From Backlash Magazine, by Mischa on 1 October 2003

Once Like A Spark, Jetplane Landing's follow-up to their critically acclaimed (and brilliant) debut, Zero For Conduct, begins with a riff heavier than a small herd of elephants. Seriously. Even at medium volume, the floorboards thud and vibrations travel up through your feet to pound recklessly and powerfully on your heart. And that's just the first few seconds.

It would be an exaggeration to say that the album continues exclusively in this vein for its forty minute duration, but it comes pretty damn close - from beginning to end, these are eleven in-your-face, urgent, unrelenting songs, as lyrically eloquent, incisive, verbose and touching as ever, and full of an energy, rage and passion that is both astonishing and overwhelming. Quite how the band manage to perform these songs live (or, for that matter, on record) without dropping dead is a miracle - at points on both Conventional Thought and We Need To Effect A Change, singer Andrew Ferris' voice sounds like it's going to burst through his throat and kill him.
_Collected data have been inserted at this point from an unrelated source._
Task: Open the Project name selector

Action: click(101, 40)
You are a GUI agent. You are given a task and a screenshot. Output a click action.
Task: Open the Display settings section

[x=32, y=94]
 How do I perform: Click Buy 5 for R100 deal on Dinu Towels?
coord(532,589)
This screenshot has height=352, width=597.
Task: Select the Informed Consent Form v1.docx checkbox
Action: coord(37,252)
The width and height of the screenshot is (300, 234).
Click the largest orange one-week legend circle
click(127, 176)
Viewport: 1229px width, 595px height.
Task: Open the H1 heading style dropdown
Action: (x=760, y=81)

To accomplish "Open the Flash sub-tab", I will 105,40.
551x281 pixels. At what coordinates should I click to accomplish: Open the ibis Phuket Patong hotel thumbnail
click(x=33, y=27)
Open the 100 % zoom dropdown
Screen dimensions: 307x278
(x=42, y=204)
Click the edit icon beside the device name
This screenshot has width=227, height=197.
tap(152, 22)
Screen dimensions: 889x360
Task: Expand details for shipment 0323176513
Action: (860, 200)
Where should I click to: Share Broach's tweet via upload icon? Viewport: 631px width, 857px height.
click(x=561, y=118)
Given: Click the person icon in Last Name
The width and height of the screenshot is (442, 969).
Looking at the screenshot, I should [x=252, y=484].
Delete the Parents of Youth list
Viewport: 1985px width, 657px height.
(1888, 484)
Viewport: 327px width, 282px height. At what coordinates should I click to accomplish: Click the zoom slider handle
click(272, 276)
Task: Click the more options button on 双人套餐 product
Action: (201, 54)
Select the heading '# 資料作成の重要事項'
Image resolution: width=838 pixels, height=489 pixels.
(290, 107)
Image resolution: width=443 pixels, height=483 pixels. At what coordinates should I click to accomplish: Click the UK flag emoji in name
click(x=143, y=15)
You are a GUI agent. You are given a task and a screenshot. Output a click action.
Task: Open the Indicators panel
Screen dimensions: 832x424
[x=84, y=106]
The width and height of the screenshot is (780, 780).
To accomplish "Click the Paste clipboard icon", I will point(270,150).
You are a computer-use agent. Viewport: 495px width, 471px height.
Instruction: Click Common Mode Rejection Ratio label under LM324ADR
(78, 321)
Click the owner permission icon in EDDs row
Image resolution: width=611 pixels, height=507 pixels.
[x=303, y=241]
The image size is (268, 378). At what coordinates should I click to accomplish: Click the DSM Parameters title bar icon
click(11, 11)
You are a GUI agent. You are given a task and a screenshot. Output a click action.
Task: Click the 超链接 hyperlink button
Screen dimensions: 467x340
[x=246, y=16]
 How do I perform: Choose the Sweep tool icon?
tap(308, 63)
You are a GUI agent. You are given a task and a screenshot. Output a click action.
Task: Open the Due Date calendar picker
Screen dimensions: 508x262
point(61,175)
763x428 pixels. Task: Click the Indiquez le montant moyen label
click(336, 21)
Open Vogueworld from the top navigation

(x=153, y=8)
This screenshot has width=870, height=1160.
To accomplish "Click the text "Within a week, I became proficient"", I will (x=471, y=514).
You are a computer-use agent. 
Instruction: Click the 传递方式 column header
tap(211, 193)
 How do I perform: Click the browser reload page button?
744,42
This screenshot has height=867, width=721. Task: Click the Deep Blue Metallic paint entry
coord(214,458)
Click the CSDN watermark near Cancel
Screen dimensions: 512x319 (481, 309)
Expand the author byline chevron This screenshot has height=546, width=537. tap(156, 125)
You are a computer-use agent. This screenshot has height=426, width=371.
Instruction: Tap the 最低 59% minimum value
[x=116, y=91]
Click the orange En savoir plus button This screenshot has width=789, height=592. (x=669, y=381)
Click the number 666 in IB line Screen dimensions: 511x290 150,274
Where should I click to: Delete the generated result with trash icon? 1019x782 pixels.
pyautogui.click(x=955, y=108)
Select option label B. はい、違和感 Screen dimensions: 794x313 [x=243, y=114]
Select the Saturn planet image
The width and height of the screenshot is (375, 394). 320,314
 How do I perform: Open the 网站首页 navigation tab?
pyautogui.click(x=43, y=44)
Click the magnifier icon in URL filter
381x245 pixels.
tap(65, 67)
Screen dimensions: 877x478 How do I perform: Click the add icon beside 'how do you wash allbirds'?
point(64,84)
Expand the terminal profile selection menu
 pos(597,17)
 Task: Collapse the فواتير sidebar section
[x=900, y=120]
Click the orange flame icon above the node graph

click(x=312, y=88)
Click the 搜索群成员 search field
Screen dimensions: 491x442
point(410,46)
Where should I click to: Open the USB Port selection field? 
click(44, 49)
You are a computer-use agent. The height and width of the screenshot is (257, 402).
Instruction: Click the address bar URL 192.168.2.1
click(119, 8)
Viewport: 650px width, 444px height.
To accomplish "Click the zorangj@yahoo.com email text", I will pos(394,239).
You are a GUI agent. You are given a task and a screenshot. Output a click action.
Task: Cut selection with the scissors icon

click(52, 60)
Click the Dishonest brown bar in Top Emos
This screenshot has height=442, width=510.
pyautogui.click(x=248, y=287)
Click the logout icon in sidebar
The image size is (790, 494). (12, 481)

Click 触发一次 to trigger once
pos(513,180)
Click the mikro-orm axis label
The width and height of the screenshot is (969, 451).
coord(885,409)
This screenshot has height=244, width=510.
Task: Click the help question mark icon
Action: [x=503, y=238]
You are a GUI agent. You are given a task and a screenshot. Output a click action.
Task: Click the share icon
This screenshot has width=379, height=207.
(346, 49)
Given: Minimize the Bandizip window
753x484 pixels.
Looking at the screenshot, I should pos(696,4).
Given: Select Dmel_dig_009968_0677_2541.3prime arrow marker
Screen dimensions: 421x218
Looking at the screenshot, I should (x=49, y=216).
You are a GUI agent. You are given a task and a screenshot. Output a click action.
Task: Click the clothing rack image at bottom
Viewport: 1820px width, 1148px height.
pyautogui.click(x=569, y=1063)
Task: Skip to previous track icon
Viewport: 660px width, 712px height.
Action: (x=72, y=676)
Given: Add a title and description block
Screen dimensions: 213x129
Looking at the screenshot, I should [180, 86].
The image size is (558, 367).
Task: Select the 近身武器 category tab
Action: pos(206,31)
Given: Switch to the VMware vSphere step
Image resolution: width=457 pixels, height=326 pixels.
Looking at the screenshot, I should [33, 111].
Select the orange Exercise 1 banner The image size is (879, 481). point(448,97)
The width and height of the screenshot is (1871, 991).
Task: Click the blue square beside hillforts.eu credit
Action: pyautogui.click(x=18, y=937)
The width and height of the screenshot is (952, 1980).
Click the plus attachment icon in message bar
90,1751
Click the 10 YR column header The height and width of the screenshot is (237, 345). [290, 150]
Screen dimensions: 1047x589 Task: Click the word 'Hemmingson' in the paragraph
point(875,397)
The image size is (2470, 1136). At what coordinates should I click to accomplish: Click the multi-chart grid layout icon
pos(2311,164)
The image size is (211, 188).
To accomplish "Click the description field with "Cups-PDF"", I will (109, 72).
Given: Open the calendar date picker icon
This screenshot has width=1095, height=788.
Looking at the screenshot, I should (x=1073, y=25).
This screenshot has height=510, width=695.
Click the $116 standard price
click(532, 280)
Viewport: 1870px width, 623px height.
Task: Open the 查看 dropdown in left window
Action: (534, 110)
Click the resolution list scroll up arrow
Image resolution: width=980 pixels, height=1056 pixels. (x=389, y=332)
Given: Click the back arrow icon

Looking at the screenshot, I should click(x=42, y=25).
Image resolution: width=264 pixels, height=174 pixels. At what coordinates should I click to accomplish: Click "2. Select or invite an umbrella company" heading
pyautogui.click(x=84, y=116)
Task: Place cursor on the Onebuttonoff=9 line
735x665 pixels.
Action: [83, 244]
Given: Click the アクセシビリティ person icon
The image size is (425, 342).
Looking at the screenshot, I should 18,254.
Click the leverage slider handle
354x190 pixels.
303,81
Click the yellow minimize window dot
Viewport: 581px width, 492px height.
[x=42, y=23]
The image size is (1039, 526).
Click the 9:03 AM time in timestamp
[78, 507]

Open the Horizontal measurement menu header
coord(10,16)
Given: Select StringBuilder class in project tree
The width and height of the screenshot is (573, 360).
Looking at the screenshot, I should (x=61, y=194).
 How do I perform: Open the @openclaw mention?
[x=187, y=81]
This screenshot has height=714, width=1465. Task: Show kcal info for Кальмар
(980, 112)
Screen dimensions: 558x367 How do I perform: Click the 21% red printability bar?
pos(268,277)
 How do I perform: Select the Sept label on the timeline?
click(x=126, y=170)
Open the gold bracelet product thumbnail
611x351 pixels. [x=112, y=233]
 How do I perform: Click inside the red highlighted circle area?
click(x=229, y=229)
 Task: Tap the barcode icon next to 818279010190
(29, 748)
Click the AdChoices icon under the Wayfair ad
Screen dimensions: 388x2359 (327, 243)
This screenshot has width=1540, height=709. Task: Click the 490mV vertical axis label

All of which combines to make Once Like A Spark not only a worthy follow-up to its predecessor, but also one of the most vital releases of 2003. It is, frankly, an incredible fistfuck of an album - hardcore, intense and powerful but also tender, rewarding and immensely enjoyable. Jetplane Landing are a band with a hell of a lot to say and one hell of a way to say it. We should feel privileged to be allowed to listen.